1999 · Nakayama — CTAB-mediated enrichment for active forms of novel dimeric maxizymes.
Super-Abstract
This in-vitro study shows that the cationic detergent CTAB dramatically enhances the activity of dimeric ribozymes called maxizymes, by promoting the conversion of inactive conformations into active forms. In the most striking case, the activity of the least stable maxizyme was enhanced 100-fold. The „hydrogen“ connection is limited to hydrogen bonds stabilising inactive RNA conformations that CTAB disrupts. (FEBS Letters, 1999.)
Commentary
This biochemistry study by Nakayama and colleagues explores how to improve the activity of shortened hammerhead ribozymes (maxizymes) — RNA molecules designed to cleave specific target sequences and potentially inactivate genes. CTAB, a strand-displacement-promoting detergent, converts inactive intramolecular hydrogen-bonded RNA folds into the active dimeric form. The study is relevant to gene therapy and RNA biochemistry.

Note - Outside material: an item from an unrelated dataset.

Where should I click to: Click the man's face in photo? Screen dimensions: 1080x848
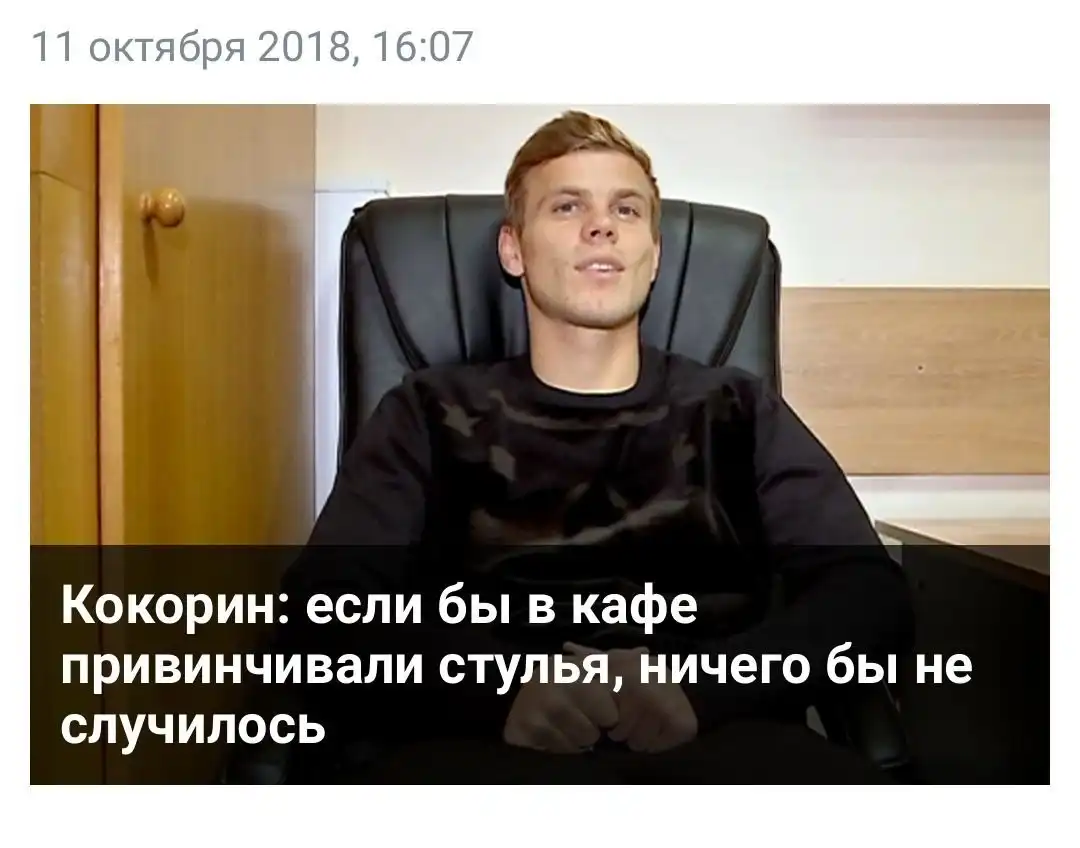590,234
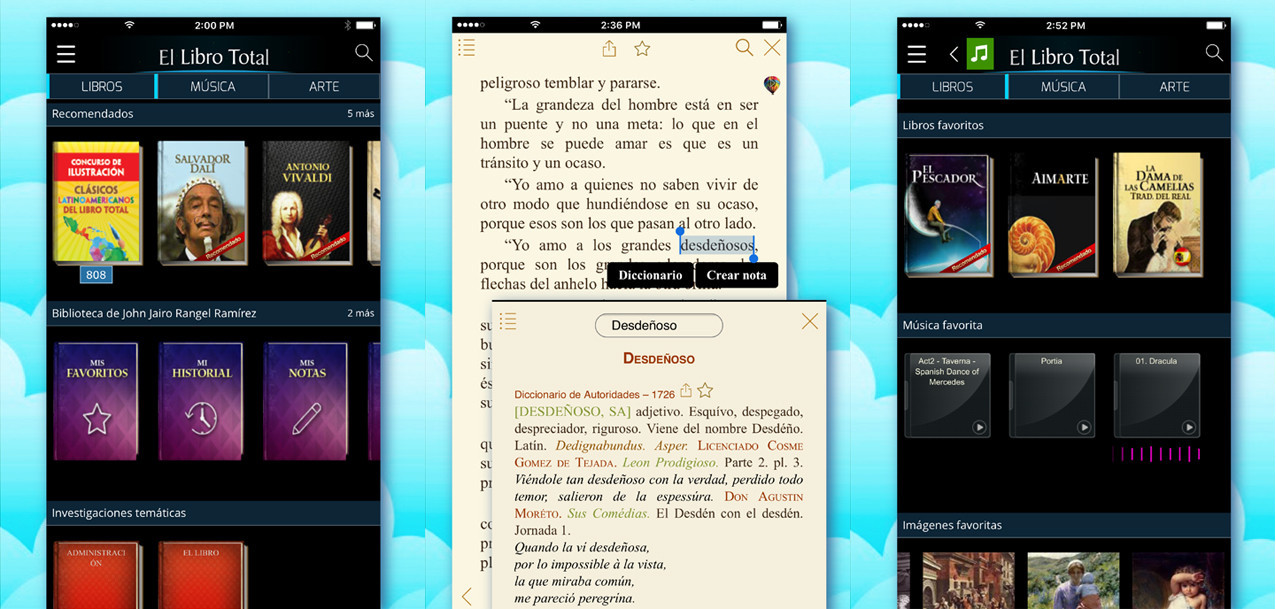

The „hydrogen“ in this paper refers exclusively to intramolecular hydrogen bonds in RNA secondary structure — there is no connection whatsoever to molecular H₂ gas or H₂ therapy.
Key quotes
- „CTAB instead enhanced the activity of a variety of maxizymes, with the extent of enhancement depending on the conditions.“ — unexpected positive result: CTAB enhances maxizyme activity rather than inhibiting it
- „The strand displacement activity of CTAB thus appears to enhance the conversion of alternative conformations of inactive maxizymes, with intra- and inter-molecular hydrogen bonds, to active forms.“ — mechanism: CTAB disrupts hydrogen-bonded inactive folds — note: hydrogen bonds, not H₂ gas
- „The activity of our least stable, least active maxizyme was enhanced 100-fold by CTAB.“ — magnitude of effect: up to 100-fold enhancement
Our assessment
This is a basic in-vitro RNA biochemistry study with no relevance to molecular H₂ therapy. The mention of „hydrogen“ refers to intramolecular hydrogen bonds in RNA secondary structure — a completely different chemical phenomenon from molecular H₂ gas. The study is of interest for gene therapy and RNA engineering. Readers looking for H₂ health evidence will find nothing relevant here. The inclusion in a hydrogen database appears to be a false-positive keyword match.
Study design
- Type: in-vitro RNA biochemistry · Model: maxizymes (shortened hammerhead ribozymes) — cell-free system + cell culture validation · H₂ relevance: none — hydrogen refers to intramolecular H-bonds in RNA
- Result: CTAB enhanced maxizyme activity up to 100-fold by converting inactive H-bonded conformers to active dimers; validated in cell culture as gene-silencing agent
Abstract
We demonstrated previously that shortened forms of (stem II-deleted) hammerhead ribozymes with low intrinsic activity form very active dimers with a common stem II (very active short ribozymes capable of forming dimers were designated maxizymes). As a result of such a dimeric structure, heterodimeric maxizymes are potentially capable of cleaving a substrate at two different sites simultaneously. In this case, active heterodimers are in equilibrium with inactive homodimers. Longer forms of common stem II can lead to enrichment of the active heterodimers in vitro. In this study, we investigated whether the cationic detergent CTAB, which is known to enhance strand displacement of nucleic acids, might inhibit the dimerization of maxizymes. Significantly, under all conditions examined, CTAB instead enhanced the activity of a variety of maxizymes, with the extent of enhancement depending on the conditions. The activity of our least stable, least active maxizyme was enhanced 100-fold by CTAB. The strand displacement activity of CTAB thus appears to enhance the conversion of alternative conformations of inactive maxizymes, with intra- and inter-molecular hydrogen bonds, to active forms. Thus, our smallest maxizyme can also be considered a potential candidate for a gene-inactivating agent in vivo, in view of the fact that various facilitators of strand displacement reactions are known to exist in vivo (indeed, a separate experiment in cell culture supported the conclusion that our smallest maxizyme is a good gene-inactivating agent). Although activities of ribozymes in vitro do not necessarily reflect their activities in vivo, our findings suggest that the activity of ribozymes in vivo can be better estimated by running ribozyme kinetics in the presence of CTAB in vitro.